Глава 39. Луна


Луна, 15 лет – Лиам, 17 лет


Едва мои веки успели сомкнуться, как меня будит душераздирающий крик.

– Стой!

Протираю глаза и вижу перед собой скорчившегося Лиама. Его бьет дрожь.

– Не трогай ее, – всхлипывает он.

– Лайми, проснись.

Быстро вскакиваю, чтобы сесть на корточки у кровати, и убираю волосы с его лба. Он весь горит, из закрытых глаз текут слезы. Я пытаюсь разбудить его, но он пинается и стонет. Пытаюсь сесть на него, чтобы обездвижить, но Лиам вскидывает руки и случайно бьет меня локтем в скулу.

– Ай!

От боли немеет правая сторона лица. Его глаза все еще закрыты, и он выглядит напуганным даже во сне. Я никогда не видела лучшего друга таким.

– Лиам, открой глаза! Это я, Луна.

Положив руки ему на плечи, трясу сильнее. Лиам, втягивая воздух, резко садится. Вцепившись в одеяло, оглядывается по сторонам. За несколько секунд страх в его взгляде сменяется облегчением.

– Я рядом… Это просто кошмар. Мы у меня, помнишь? Вечером мы тусили у Трэвиса.

Не знаю, зачем я ему все это рассказываю, но, похоже, это его успокаивает, потому что он наконец-то смотрит мне в глаза. Затем обнимает меня, прижимаясь лицом к моей груди. От горячих слез мокнет кожа и декольте футболки. Лиам прижимает меня к себе так крепко, что становится больно, но я не жалуюсь, пока его сердцебиение не замедляется.

– Прости, что напугал тебя, крошка Луна. – Он вытирает лицо тыльной стороной ладони.

– Расскажи мне, – шепчу я. – Что тебе снилось?

– Не помню.

Он лжет.

– Лиам, ты дрожал. Как будто ты с кем-то боролся. Ты даже ударил меня.

Тут же закрываю рот – мне не хотелось говорить это так резко.

– Я сделал тебе больно? – начинает паниковать он.

– Ты с кем-то дрался и локтем угодил мне в скулу.

Пытаюсь ободряюще улыбнуться, но его глаза округляются от ужаса.

– Я… я не хотел, – заикается он.

Он слегка отстраняется, а потом утыкается локтями в колени и прячет лицо в ладонях.

– Я не хотел, Лу.

– Я знаю.

Обнимаю его, чтобы успокоить его дрожь. Безрезультатно.

– Я не такой, как он, – бормочет он снова и снова. – Я не нарочно, Лу.

– Лиам, о чем ты?

Он заглядывает мне в глаза с душераздирающей печалью.

– Я не могу об этом говорить.

Этот тон ясно дает понять, что это решение обжалованию не подлежит. Вот только я вижу, что он на грани.

– Ты мне не доверяешь?

Он невесело усмехается.

– Дело не в этом, крошка Луна.

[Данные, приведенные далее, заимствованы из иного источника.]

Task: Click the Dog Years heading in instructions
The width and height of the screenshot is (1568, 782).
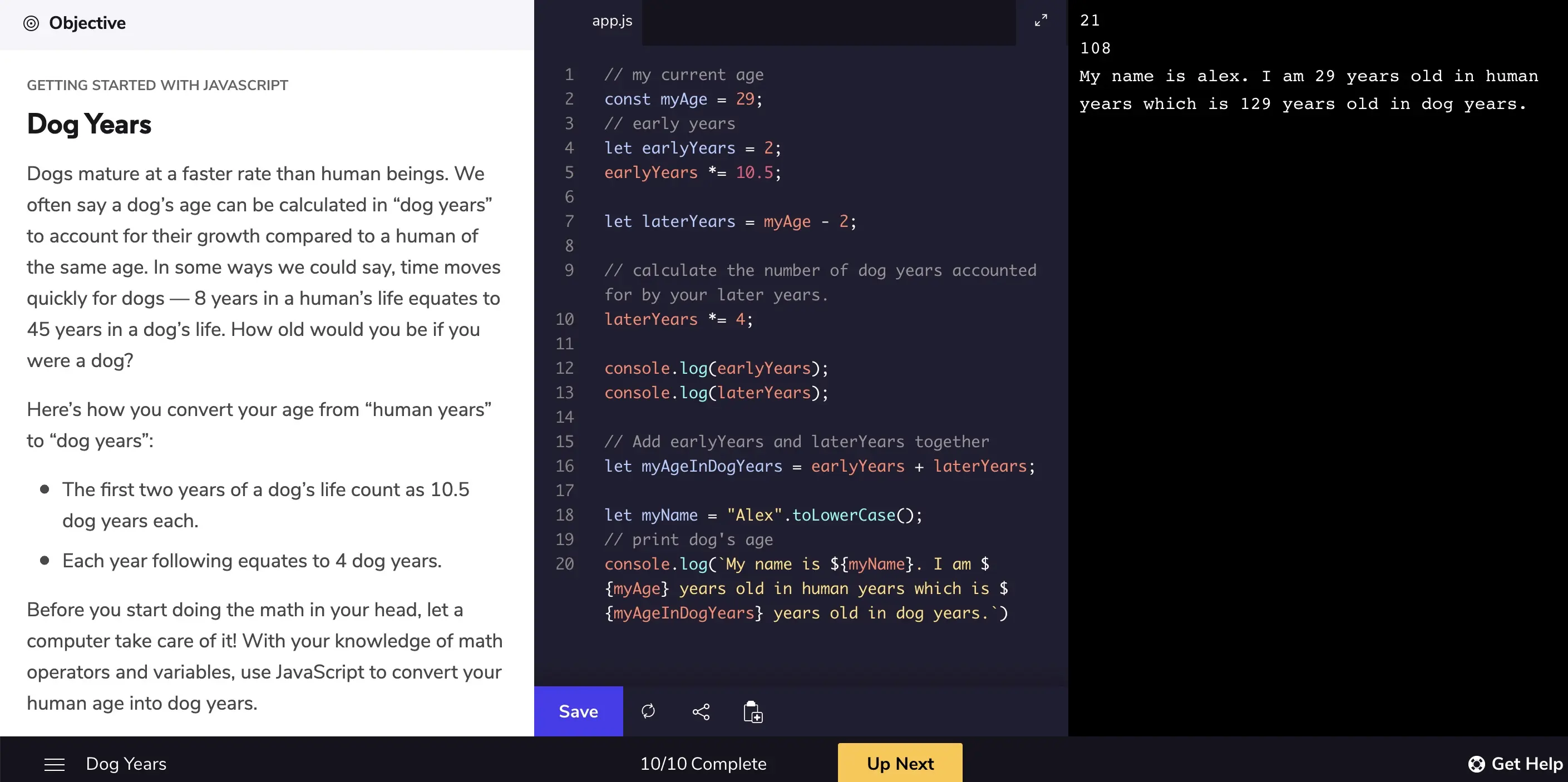Action: coord(89,124)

Ты одна из тех немногих, кому я доверил бы свою жизнь.

Он прочищает горло и добавляет:

– Единственная, если честно, но я не люблю говорить об этом… о своем прошлом. Мне не нравится даже думать о нем. Не хочу знакомить тебя со своими демонами. И самое главное, не хочу, чтобы ты стала смотреть на меня иначе.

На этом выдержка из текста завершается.